Magnesium: Why You Need It, and Why You Are Most Likely Deficient

Magnesium is an essential mineral that has many critical roles in the body, including supporting a healthy immune system, maintaining strong bones, regulating blood sugar levels, and promoting muscle and nerve function.

There are 56 conditions magnesium is associated with, all of which can be improved by magnesium treatment. Some of these conditions are:

  • acid reflux

  • adrenal fatigue (stress)

  • Alzheimer’s disease

  • angina

  • anxiety and panic attacks

  • depression

  • arthritis

  • asthma

  • atherosclerosis

  • blood clots

  • constipaton and bowel disease

  • brain dysfunction

  • cholesterol elevation

  • bladder spasms

  • detoxification

  • diabetes

  • fatigue

  • headaches/migraines

  • heart disease

  • hypertension

  • hypoglycemia

  • indigestion

  • inflammation

  • insommnia/sleep

  • IBS

  • kidney disease

  • kidney stones

  • fibromyalgia

  • nerve problems

  • PMS/infertility

  • osteoporosis

  • sports injuries

  • tooth decay

WHY YOU ARE MOST LIKELY NOT GETTING ENOUGH MAGNESIUM
While magnesium is abundant in nature, modern agricultural practices and poor diets have led to a widespread deficiency in magnesium, making most people deficient and lacking this crucial mineral. Factors such as soil depletion, processed foods, medications, smoking, and alcohol consumption also contribute to low magnesium levels.

INCREASING YOUR MAGNESIUM
Having a proper diet is key to making sure you are getting enough of this mineral. Making sure to eat lots of fresh organic fruits and vegetables is the best way to ensure you’re getting lots of magnesium. Some foods high in magnesium include raw pumpkin seeds, organic leafy greens (such as spinach and kale), brown rice and quinoa, grass-fed/pasture-raised beef, fatty fish (such as wild salmon and mackerel), bone broth, vegetable broths, bananas, avocados, and blackberries are all great dietary sources of magnesium.

SUPPLEMENTS:
Magnesium supplements come in many different forms:

magnesium citrate
magnesium oxide
magnesium glycinate
magnesium chloride
magnesium malate

My personal favorite form is magnesium glycinate as it absorbs best in the body and is the least likely to cause digestive upset.

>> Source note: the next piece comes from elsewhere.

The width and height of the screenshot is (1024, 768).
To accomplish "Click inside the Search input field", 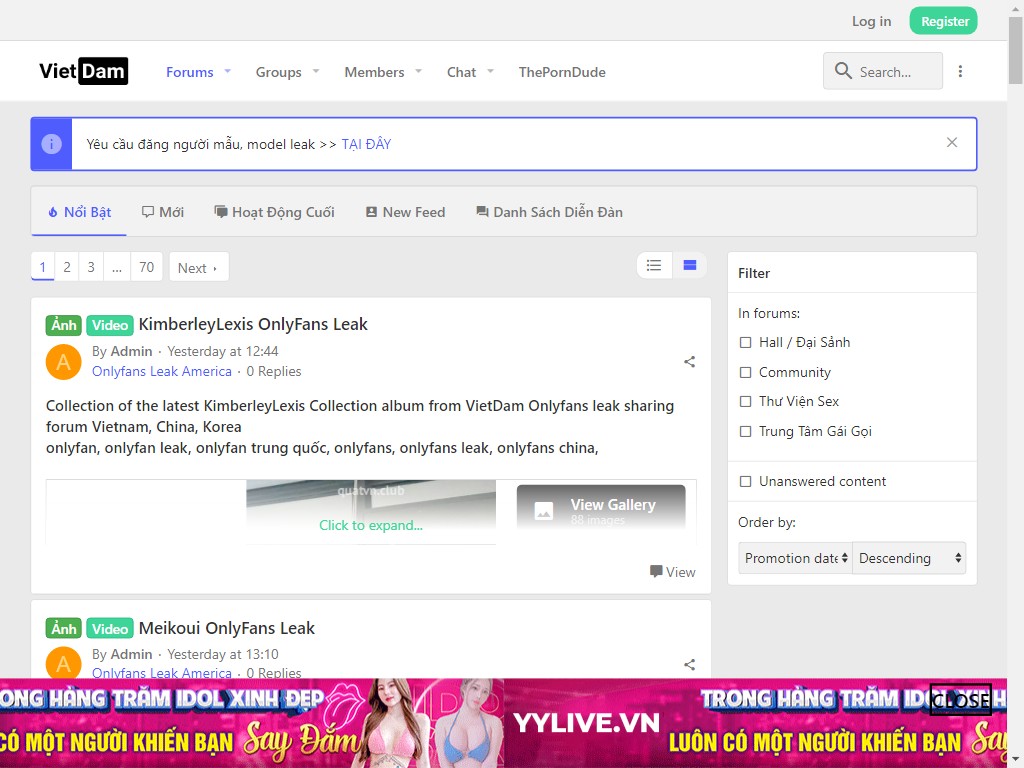I will (895, 72).
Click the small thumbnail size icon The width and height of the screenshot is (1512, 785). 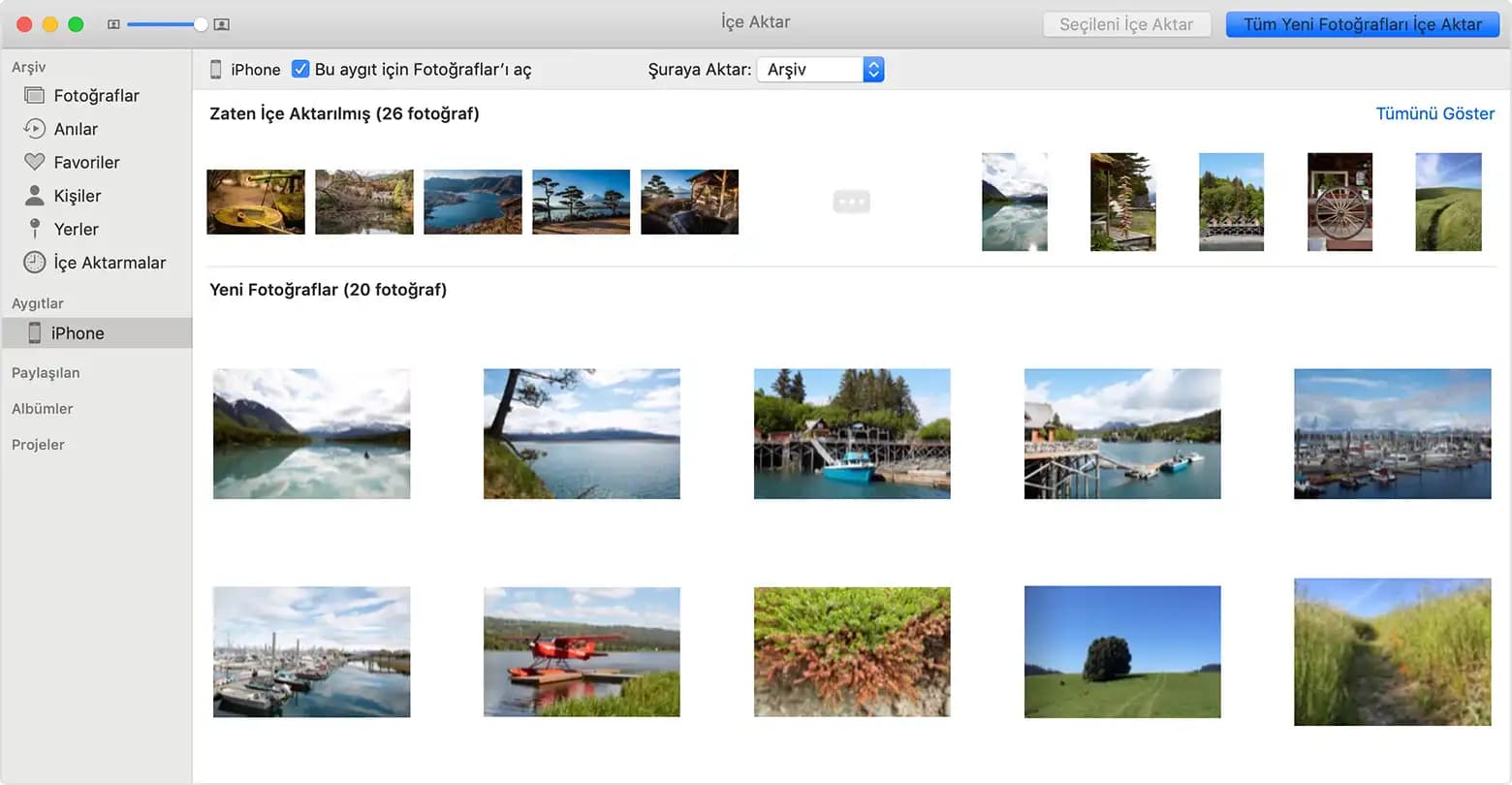(113, 24)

Some other forms may cause mild diarrhea or stomach cramping.

Note of caution: Be careful with low-quality supplements that you get from supermarkets, drug stores, and big box stores like walmart, Costco, etc. They are usually synthetic vitamins and minerals which have poor absorption and are typically filled with toxic fillers and binders that have negative effects on your health. It is really important to only buy high-quality supplements that come from real food sources as they are the best absorbed into the body without all the toxic ingredients. High-quality supplements are found in natural health food stores, organic grocery stores, or from natural health practitioners.

I aim to get around 400mg of magnesium a day (typically before bed time) and in the form of magnesium glycinate



SOURCES:
BOOK - The Magnesium Miracle by Carolyn Dean, M.D., N.D.